# WORK ORDER
Repeat only the lines between the one with "Task: Select Сингапур" and the end of the material below, both ends included. Omit any picture.

# RECORDS FOR THIS TASK
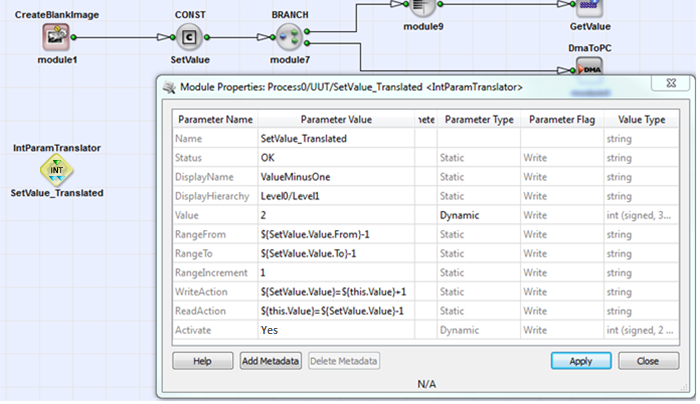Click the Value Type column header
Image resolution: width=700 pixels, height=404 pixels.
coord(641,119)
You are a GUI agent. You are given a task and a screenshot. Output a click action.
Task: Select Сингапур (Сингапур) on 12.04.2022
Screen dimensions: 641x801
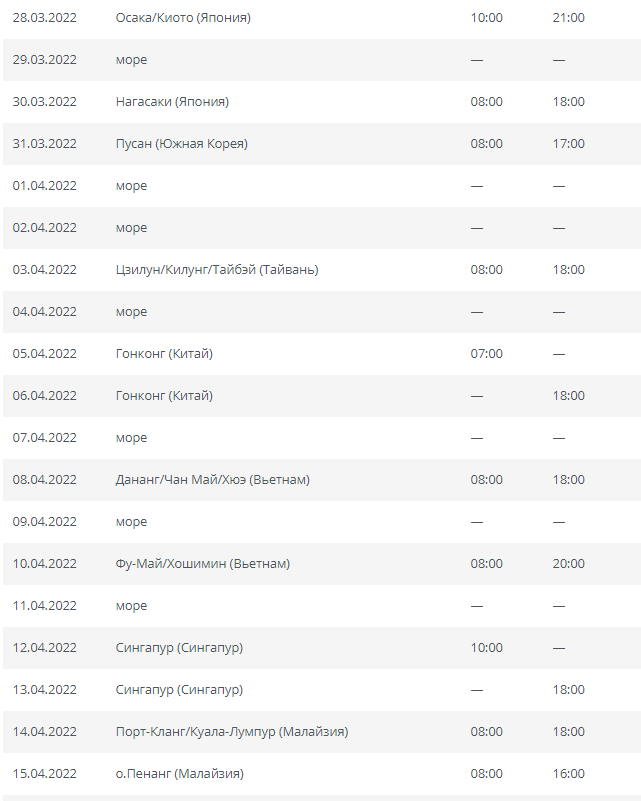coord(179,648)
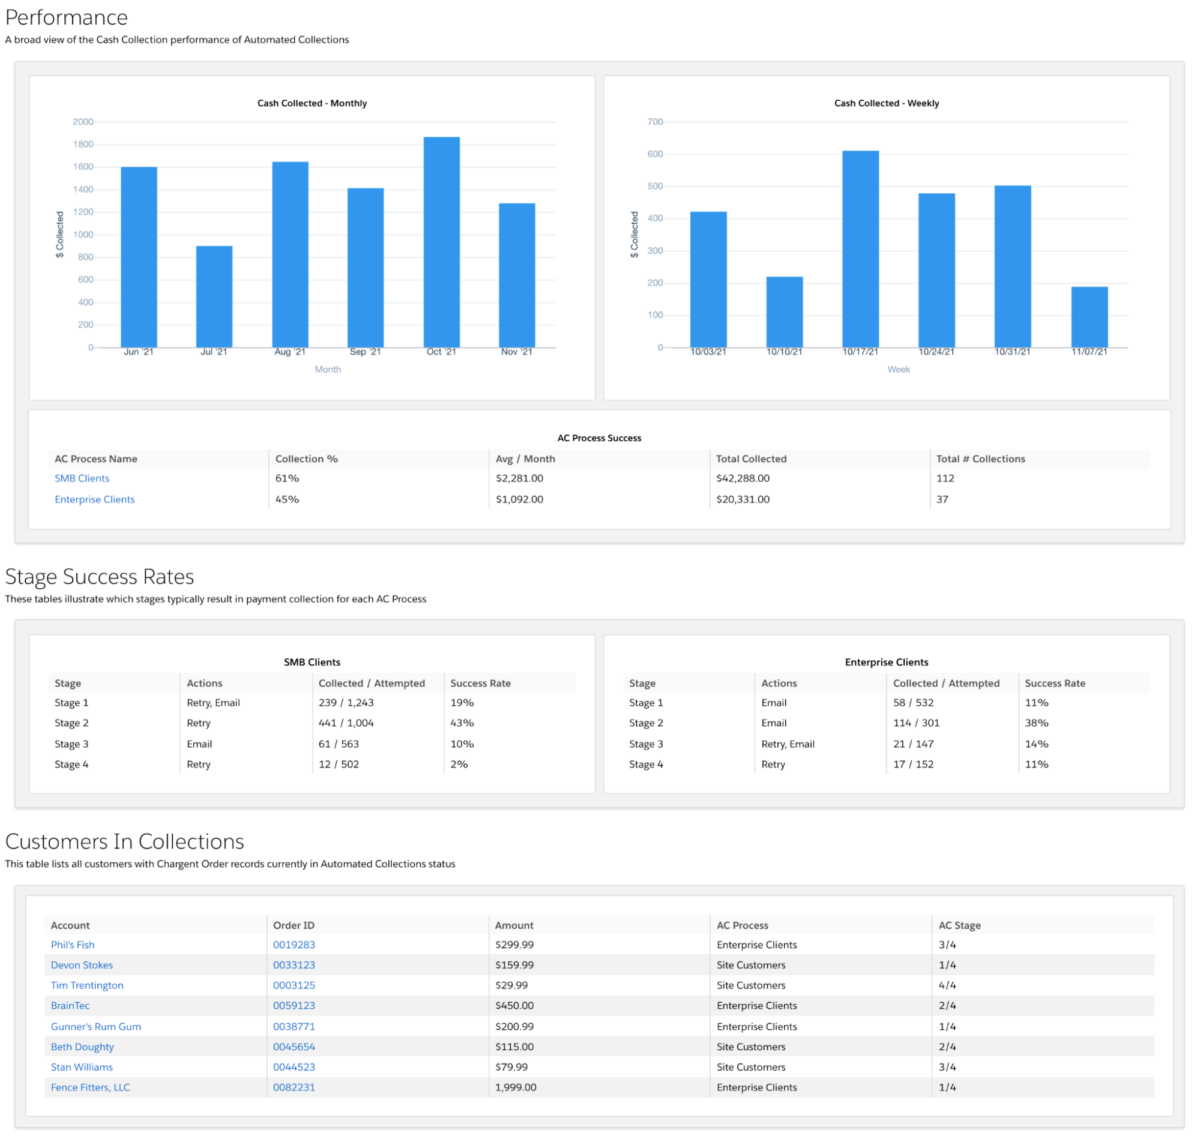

# COMPLETED EXERCISE
Task: Select Сингапур (Сингапур) on 12.04.2022
Screen dimensions: 641x801
coord(179,648)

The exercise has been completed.